1.自然循環は流体の密度差によって生じる現象です。

例えば、少し古いお風呂を沸かした時、上の部分は熱いお湯になっているのに、下の部分は冷たい状態のままということがよくありました。これは、お湯が熱で膨張して密度が小さくなり、自然に上昇するために起こります。

ボイラーの自然循環もこの現象と同じです。ボイラーで加熱された高温の水や蒸気は、加熱前の水に比べて密度が小さくなるため、配管内を上昇していきます。しかし高圧になるほど、蒸気は圧縮され体積が減少するため、密度が大きくなり、水との密度差が小さくなります

これにより水の循環力も弱くなります。

2.高温高圧の大型ボイラーでは、1で説明したように水の循環力が弱くなるため、ポンプによって強制的に水を循環させます。このことを自然循環に対し、「強制循環」と呼びます。

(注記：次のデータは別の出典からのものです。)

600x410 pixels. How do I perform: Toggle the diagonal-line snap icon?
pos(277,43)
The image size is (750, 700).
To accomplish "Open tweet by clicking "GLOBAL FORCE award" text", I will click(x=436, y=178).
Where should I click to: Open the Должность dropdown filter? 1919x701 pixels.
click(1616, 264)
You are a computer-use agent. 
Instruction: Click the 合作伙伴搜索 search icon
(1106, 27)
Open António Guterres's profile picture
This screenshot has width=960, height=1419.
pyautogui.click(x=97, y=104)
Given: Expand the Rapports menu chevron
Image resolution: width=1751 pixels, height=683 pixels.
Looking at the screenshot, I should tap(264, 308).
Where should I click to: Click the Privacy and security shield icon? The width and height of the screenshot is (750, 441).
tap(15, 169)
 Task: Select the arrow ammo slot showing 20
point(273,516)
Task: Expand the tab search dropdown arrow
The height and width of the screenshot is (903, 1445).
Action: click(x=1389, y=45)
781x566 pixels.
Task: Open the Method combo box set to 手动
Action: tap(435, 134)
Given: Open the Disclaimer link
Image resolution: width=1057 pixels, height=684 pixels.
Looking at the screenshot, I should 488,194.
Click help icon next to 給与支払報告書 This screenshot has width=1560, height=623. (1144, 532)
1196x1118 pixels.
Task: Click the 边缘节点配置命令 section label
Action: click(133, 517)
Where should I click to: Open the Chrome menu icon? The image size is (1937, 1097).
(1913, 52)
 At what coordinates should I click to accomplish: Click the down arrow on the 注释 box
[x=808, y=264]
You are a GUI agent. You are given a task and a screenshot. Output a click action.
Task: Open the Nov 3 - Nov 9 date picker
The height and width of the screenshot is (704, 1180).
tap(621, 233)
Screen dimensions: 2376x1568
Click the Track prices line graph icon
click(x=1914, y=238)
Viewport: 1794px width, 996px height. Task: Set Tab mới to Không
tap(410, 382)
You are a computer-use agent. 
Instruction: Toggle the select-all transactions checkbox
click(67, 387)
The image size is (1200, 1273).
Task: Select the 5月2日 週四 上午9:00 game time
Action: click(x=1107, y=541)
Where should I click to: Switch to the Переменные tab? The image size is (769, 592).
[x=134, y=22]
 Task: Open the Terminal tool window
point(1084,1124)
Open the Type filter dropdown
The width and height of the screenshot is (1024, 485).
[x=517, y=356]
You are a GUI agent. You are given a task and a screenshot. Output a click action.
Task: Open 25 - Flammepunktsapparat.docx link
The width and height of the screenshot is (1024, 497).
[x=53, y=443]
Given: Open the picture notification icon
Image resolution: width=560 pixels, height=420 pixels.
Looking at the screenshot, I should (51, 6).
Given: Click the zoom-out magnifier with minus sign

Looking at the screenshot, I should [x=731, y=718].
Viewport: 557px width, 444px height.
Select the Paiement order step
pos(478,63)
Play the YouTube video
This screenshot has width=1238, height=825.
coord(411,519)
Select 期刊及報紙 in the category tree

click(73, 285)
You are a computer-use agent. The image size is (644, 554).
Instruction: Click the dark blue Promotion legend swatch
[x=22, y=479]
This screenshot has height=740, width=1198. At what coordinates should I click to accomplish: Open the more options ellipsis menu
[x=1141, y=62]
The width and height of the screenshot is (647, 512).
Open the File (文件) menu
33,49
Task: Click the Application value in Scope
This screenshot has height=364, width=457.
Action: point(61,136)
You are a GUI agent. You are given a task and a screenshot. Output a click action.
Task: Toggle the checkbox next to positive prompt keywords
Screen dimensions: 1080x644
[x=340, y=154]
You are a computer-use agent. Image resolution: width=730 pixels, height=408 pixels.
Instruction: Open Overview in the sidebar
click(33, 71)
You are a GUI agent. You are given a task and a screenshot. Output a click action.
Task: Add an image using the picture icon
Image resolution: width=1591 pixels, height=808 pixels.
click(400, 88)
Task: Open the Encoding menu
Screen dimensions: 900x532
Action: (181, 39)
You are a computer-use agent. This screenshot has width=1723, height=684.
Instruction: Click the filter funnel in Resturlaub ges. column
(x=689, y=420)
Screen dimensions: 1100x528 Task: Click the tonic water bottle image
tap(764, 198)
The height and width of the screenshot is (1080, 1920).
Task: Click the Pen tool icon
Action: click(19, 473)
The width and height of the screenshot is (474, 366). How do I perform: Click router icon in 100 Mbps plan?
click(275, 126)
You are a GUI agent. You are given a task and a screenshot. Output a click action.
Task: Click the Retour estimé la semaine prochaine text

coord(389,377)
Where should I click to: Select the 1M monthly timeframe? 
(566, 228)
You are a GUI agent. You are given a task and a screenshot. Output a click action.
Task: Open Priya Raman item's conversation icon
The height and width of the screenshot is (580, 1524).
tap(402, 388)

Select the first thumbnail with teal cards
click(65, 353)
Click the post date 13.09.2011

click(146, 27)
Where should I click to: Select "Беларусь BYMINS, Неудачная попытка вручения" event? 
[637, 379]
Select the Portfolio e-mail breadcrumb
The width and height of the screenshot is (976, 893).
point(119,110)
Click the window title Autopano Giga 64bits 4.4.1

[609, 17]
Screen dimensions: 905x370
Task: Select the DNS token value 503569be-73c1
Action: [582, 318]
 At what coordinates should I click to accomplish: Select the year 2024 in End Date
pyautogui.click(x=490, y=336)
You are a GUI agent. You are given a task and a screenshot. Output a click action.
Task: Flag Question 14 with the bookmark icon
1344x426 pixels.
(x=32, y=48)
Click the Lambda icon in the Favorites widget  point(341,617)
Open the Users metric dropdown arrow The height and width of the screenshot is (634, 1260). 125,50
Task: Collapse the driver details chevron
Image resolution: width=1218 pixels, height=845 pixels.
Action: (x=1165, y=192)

3.二胴形水管ボイラーは、炉壁内面に水管を配した水冷壁と、上下ドラムを連絡する水管群を組み合わせた形式のものが一般的です。上のドラムから降水管と呼ばれる配管を通って下のドラムへ移動し、その後ボイラーで加熱され上昇管を上っていきます。

4.高圧大容量の水管ボイラーには、炉壁全面が水冷壁で、蒸発部の対流伝熱面が少ない放射形ボイラーが多く用いられます。

5.高圧ボイラーは保有水量が少ないことが多く、ボイラー水が濃縮しやすいやめ、厳密な水管理をしなければなりません。